» **Request 1**: Retype the passage on Chicago's weather between "Credit: Jamie Ramsay" and "in North America.", inclusive.

» **Passage provided**:
....
Credit: Jamie Ramsay

Next time you find yourself grumbling about the cold through chattering teeth, just remember: Chicago has the best weather in North America.

You’re probably reading this on 18-degree day, when an oatmeal cloud cover is hovering above your head and the Hawk, the lake wind that Chicago’s own Lou Rawls compared to “a giant razor blade blowing down the street,” is funneling westbound through the alleys.

It could be a lot worse. You could live in New Orleans. Or Los Angeles. Or Houston, which last summer was hit by Hurricane Harvey, killing at least 75 people and causing $200 billion in flooding damage. That has me wondering how much longer life along the Gulf Coast—or any seacoast—will be viable. But Chicago—and the Great Lakes region in general—has all the geographic and climatological assets to be a winner in the era of climate change. We’re about 600 feet above sea level, so we won’t be swamped by rising seas. There are no hurricanes on the Great Lakes, only the gales of November that Gordon Lightfoot sang about. And unlike the drought-vulnerable southwest, we’re never going to run out of drinking water.

In the movie L.A. Story, weatherman Steve Martin is replaced by a colorless functionary whose forecast is “72 degrees and sunny. Next report in three days.”

Sure, 72 degrees and sunny may be the climatic equivalent of prime rib, but do you want to eat prime rib every day? Here in Chicago, we get to experience the entire meteorological buffet—sun, rain, wind, heat waves, polar vortices, wet falling leaves pasted to windshields, Snowmageddons, gloomy Aprils that refuse to turn into spring—without the aforementioned gristle of hurricanes and extreme flooding.

Because of that, weather is to Chicago what football is to Dallas or politics is to D.C. Do you know who the highest-paid local TV weatherman in this country is? Tom freakin’ Skilling, who earns a million dollars a year not just because he’s so skilled at what he does, but because there’s so much demand for what he does: our enthralling climatic variety means we need to warned about what’s happening outside two or three times a day. “Skill-heads” won’t go to bed without watching Tom’s forecast, and they mob his annual severe-weather seminar at Fermilab. It’s Tom Skilling’s weather; the rest of us just put on a sweater for it.
....
» **Request 2**: In the dataset rows between the lines holding "Given: Click the 'Related" and "coord(613,49)", inclusive, replace "pixels" with "px" and return only those lines.

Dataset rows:
....
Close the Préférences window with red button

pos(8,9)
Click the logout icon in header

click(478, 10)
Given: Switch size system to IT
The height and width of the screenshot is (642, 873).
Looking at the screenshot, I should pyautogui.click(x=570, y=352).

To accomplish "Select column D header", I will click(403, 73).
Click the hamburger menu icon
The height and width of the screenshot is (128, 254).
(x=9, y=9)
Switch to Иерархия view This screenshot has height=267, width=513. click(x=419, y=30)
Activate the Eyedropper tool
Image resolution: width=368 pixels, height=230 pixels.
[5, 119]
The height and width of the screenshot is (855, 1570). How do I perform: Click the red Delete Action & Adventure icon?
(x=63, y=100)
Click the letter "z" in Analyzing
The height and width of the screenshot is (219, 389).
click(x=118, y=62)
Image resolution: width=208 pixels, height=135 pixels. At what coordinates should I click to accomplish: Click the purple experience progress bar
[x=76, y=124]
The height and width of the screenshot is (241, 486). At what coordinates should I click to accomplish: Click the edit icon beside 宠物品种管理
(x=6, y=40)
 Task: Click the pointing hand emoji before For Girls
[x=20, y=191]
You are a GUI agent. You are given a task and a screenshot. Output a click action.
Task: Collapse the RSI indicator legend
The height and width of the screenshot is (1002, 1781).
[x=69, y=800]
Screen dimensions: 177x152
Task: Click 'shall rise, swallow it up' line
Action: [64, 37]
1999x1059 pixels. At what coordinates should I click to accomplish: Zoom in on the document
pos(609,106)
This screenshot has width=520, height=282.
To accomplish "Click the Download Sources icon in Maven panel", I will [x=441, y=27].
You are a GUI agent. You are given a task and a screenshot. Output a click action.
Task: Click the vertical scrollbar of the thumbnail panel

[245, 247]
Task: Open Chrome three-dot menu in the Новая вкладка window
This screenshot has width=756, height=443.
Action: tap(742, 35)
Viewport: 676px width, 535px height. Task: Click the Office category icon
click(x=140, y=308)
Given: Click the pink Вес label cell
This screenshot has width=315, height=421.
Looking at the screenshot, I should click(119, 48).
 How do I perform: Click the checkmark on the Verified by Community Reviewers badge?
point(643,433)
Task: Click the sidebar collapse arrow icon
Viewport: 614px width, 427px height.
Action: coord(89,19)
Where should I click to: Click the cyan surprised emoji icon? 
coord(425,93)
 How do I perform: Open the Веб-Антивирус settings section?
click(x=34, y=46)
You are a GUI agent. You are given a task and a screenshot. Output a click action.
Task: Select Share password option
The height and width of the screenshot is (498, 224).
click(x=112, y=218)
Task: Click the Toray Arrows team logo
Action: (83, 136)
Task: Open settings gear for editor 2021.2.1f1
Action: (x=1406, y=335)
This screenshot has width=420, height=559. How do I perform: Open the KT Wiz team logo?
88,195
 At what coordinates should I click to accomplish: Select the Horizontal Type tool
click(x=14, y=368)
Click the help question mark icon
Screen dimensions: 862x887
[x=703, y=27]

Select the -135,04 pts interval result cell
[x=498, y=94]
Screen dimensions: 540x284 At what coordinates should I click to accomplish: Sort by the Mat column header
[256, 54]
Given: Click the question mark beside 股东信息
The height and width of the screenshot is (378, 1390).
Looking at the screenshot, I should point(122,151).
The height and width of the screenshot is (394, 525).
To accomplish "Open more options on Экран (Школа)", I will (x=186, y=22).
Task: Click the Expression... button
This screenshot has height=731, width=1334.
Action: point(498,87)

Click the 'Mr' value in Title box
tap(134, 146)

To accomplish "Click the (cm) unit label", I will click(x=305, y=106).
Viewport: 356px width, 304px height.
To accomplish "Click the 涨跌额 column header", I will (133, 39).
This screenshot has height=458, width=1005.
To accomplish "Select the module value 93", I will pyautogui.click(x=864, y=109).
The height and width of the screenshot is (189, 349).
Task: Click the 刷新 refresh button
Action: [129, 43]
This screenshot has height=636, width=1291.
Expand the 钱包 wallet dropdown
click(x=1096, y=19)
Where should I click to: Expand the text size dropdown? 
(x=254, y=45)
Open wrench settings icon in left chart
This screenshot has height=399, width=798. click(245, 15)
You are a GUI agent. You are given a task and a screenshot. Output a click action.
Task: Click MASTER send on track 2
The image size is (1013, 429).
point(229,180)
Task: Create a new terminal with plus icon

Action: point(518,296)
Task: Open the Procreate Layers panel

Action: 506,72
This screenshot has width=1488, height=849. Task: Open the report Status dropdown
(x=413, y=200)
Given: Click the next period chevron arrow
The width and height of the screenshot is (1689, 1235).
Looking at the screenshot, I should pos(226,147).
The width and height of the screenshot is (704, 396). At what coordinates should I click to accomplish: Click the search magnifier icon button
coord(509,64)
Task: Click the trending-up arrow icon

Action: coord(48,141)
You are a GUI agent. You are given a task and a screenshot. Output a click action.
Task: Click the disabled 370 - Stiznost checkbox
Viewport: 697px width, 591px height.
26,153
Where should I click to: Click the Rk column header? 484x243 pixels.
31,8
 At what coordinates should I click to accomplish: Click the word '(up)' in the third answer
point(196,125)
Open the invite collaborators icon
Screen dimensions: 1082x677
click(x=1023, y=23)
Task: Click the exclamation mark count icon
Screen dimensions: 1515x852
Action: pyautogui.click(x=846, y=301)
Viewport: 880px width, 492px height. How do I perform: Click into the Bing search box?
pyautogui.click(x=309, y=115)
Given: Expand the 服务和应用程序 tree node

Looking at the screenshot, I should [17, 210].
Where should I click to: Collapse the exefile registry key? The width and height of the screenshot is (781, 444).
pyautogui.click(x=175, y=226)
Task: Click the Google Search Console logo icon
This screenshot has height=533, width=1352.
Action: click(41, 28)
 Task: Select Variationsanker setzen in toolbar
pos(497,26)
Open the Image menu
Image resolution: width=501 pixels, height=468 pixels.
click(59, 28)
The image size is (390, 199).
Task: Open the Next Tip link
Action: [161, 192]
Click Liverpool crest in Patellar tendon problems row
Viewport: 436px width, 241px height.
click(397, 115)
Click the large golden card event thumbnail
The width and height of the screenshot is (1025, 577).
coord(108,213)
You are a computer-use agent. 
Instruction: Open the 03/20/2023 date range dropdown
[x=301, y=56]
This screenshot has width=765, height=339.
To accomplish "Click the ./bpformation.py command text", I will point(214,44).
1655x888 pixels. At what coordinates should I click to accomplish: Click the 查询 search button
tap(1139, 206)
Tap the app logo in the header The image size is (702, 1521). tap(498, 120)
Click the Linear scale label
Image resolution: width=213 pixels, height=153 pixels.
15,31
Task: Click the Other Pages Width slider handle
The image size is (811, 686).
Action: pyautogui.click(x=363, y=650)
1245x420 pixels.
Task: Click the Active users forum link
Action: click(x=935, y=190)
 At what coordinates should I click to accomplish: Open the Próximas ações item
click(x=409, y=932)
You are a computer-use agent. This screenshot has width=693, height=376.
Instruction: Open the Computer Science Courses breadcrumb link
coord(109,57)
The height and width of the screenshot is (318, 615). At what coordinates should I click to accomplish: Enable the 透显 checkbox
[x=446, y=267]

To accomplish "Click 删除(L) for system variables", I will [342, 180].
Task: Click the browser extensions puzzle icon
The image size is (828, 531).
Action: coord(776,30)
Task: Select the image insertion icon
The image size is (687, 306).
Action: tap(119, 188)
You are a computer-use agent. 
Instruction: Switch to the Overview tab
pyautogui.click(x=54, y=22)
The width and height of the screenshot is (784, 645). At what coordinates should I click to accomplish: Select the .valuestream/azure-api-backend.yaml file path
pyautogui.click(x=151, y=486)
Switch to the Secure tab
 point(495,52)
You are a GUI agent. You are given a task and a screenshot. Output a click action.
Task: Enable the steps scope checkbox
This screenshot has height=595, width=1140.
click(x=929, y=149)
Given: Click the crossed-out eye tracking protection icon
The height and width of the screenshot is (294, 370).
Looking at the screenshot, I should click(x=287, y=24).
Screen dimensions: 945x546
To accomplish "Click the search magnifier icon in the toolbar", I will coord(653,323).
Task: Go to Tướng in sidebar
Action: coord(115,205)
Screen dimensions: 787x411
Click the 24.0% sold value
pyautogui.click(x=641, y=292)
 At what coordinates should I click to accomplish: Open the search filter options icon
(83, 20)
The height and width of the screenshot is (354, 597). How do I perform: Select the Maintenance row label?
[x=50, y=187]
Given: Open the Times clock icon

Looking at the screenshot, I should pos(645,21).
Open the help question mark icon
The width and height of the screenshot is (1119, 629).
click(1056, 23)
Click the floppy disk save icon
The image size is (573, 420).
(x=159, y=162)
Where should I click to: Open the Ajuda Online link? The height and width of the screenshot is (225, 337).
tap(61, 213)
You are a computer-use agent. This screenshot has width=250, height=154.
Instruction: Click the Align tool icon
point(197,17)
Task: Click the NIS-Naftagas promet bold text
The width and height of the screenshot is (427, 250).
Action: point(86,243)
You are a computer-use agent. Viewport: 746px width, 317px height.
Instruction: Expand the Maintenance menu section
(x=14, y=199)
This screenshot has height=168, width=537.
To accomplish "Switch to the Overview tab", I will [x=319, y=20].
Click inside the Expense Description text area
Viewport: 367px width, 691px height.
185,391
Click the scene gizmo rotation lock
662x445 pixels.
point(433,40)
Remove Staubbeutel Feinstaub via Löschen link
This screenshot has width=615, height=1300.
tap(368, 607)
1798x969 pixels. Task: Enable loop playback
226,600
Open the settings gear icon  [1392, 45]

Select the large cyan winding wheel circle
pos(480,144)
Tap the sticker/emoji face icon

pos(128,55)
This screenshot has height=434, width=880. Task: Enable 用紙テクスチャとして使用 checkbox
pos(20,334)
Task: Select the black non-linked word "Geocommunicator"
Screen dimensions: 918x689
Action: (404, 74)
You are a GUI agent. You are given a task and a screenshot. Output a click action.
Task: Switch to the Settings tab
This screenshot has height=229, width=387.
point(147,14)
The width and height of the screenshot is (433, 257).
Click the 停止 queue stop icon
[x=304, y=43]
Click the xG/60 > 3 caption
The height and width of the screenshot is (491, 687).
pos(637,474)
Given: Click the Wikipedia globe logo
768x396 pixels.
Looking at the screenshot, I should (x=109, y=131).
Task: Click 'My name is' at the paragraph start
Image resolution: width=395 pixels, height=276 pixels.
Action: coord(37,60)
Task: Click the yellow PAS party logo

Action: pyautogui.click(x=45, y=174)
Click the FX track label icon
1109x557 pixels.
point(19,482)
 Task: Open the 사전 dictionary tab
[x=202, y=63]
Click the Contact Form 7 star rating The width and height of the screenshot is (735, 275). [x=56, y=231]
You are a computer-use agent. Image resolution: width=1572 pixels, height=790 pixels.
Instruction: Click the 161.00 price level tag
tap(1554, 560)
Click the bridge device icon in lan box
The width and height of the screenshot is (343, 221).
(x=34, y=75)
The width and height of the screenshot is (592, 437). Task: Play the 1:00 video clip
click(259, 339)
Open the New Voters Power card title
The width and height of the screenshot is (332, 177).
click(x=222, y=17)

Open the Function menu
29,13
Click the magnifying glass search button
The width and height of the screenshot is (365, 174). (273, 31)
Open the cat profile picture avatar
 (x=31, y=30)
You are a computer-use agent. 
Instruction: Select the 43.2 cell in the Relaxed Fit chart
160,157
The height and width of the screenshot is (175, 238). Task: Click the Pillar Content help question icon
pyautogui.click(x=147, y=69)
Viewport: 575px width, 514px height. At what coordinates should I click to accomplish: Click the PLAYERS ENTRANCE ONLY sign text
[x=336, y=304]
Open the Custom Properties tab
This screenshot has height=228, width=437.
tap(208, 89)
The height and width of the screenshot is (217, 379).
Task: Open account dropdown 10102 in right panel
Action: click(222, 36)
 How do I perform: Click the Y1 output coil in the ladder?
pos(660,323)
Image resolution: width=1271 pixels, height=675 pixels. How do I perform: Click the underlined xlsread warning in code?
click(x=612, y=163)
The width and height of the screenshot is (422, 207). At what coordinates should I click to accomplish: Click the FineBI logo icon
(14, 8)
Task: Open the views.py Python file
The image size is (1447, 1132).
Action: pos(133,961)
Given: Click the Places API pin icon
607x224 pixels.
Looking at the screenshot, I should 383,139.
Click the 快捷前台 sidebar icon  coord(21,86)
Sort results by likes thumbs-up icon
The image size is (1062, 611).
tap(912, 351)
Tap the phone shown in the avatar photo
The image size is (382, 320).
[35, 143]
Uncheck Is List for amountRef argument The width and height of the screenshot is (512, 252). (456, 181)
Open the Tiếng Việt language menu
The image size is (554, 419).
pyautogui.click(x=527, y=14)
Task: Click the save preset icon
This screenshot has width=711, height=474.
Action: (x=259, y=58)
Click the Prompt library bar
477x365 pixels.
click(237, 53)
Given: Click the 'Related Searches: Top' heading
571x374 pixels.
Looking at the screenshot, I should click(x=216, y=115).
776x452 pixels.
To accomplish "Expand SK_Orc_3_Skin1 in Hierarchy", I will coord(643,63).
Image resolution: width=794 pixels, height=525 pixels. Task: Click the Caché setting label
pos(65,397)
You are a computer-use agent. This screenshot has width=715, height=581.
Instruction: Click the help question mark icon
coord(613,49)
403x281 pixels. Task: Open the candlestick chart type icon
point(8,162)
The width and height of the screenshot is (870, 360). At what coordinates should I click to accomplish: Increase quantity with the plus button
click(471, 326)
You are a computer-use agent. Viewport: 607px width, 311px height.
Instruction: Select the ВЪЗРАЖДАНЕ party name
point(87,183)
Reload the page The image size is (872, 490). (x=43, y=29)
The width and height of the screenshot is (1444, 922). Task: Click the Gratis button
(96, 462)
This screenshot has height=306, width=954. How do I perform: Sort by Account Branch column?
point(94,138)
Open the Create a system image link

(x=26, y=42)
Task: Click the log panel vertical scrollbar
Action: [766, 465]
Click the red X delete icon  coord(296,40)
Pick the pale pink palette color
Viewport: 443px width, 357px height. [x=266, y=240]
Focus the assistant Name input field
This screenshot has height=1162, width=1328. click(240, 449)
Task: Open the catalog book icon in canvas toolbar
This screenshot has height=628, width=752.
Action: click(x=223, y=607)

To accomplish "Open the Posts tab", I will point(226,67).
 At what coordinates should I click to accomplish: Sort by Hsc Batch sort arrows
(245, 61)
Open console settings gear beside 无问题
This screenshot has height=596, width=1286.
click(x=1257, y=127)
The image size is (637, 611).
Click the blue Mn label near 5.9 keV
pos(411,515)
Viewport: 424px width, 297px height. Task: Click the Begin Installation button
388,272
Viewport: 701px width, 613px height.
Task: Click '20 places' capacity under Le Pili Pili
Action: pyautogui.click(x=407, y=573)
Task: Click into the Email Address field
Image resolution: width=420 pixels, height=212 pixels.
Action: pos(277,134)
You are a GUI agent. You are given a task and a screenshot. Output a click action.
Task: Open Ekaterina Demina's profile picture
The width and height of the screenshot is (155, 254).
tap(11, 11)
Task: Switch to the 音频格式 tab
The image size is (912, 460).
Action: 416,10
....
» **Full answer 1**:
Credit: Jamie Ramsay

Next time you find yourself grumbling about the cold through chattering teeth, just remember: Chicago has the best weather in North America.

» **Full answer 2**:
Given: Click the 'Related Searches: Top' heading
571x374 px.
Looking at the screenshot, I should click(x=216, y=115).
776x452 px.
To accomplish "Expand SK_Orc_3_Skin1 in Hierarchy", I will coord(643,63).
Image resolution: width=794 px, height=525 px. Task: Click the Caché setting label
pos(65,397)
You are a computer-use agent. This screenshot has width=715, height=581.
Instruction: Click the help question mark icon
coord(613,49)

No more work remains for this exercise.